3. Establish further study and review of the criteria and training associated with the Mental Health Act and report on recommendations to address:
1. mandatory refresher training for emergency room physicians and psychiatrists in the province of Ontario on when and how to use the Form 1 options associated with mental health; and
2. the assessment of Box A and Box B criteria for psychiatric evaluation and involuntary detention; and
3. to determine how best to ensure collateral information from family members and relevant community services information can be included as part of the process for determining appropriate treatment options.

Directed to the Government of Ontario

4. The Government of Ontario should offer and arrange enhanced legal and mental health support for families of persons who die in a police encounter and ensure that those services are delivered in a timely and trauma-informed manner.

To the Ministry of the Solicitor General and Windsor Police Service

5. Provide enhanced police training in addressing mental health-related situations and crises, including awareness education in recognizing and identifying situations where mental illness may play a role.
1. provide mandatory standardized training bi-annually on de-escalation strategies and empathy for community mental health-related situations.

6. Review current procedures and processes in respect of police response to persons who have a mental illness.

To Windsor Police Service (COAST Program)

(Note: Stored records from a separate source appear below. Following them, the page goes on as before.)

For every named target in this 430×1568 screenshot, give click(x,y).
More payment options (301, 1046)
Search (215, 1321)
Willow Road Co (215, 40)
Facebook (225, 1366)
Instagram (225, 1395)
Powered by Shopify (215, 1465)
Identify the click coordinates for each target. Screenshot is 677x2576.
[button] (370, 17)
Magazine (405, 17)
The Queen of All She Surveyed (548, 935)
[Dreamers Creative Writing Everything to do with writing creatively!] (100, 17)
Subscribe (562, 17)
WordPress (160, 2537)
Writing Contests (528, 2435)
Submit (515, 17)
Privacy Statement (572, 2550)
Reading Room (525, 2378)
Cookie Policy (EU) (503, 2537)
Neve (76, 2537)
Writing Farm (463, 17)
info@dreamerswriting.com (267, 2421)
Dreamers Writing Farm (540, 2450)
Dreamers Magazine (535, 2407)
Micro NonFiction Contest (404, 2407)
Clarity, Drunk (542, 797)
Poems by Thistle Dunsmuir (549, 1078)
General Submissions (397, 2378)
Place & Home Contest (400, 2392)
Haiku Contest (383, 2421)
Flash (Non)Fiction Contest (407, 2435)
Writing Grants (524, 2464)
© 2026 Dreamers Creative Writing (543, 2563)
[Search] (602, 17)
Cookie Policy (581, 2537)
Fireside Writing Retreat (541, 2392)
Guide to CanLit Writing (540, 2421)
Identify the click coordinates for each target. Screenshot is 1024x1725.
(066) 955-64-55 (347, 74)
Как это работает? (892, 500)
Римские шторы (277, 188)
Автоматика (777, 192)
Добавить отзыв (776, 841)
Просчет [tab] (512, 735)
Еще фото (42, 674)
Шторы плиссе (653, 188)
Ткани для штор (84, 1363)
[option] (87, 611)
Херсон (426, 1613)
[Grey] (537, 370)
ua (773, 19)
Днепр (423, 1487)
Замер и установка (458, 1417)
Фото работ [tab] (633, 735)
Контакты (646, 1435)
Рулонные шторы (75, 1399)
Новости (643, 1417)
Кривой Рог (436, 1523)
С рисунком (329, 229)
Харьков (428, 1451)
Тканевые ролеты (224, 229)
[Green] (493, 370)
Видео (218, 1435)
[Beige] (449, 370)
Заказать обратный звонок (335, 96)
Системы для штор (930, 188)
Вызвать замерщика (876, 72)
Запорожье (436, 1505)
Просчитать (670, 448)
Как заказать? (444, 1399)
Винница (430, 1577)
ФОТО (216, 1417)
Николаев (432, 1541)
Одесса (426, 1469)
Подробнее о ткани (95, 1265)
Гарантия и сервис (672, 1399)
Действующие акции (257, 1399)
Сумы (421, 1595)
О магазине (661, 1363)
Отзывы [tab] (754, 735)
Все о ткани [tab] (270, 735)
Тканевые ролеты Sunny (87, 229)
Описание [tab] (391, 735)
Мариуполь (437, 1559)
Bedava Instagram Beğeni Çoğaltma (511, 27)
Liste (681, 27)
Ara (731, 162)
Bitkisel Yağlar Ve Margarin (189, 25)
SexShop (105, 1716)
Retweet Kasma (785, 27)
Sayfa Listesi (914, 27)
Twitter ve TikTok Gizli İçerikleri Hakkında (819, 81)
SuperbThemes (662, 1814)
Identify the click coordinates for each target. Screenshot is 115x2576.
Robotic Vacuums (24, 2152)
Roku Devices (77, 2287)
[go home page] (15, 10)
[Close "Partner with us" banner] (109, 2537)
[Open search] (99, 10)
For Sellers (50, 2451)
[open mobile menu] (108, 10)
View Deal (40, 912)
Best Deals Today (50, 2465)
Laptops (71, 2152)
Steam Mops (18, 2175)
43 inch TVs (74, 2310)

7. Review the resources allocated with the COAST program to ensure and offer increased support based on the growing community mental health needs of the Windsor, Ontario region, to offer support 24 hours a day.

Directed Towards Windsor Regional Hospital & Ontario Ministry of Health

8. Continue ongoing quality assessments to drive continuous improvement of standard operating procedures and protocols, documentation, and best practices with mental health services,
1. to review and audit core services within Windsor Regional Hospital annually to ensure compliance to standards are met and keeping pace with community demands proactively.

9. Assess the feasibility and impact of establishing a Mental Health Advocate role (or enhancing the abilities of Social Workers) to be the point person helping patients and families coordinate mental health services:
1. this Advocate assists with scheduling follow-up sessions after appointments; check-ins, and visits; support after medication changes; recommends community services; collecting collateral information from relevant parties; and
2. based on demand and proper funding, this Advocate will be required to manage multiple concurrent cases effectively within a framework of flagging and following up with the highest risk outpatients; and
3. consistently offer a family meeting within 48-72 hours of hospital admission, regardless of the patient’s status in hospital, to collect collateral information; and
4. Documented offer of a meeting with family members or support team occurs prior to discharge from hospital to ensure a patient with mental health issues has support; and
5. provide mental health services 24 hours a day to better assist communities by expanding self help services to those in need through online, hybrid, or in-person supports.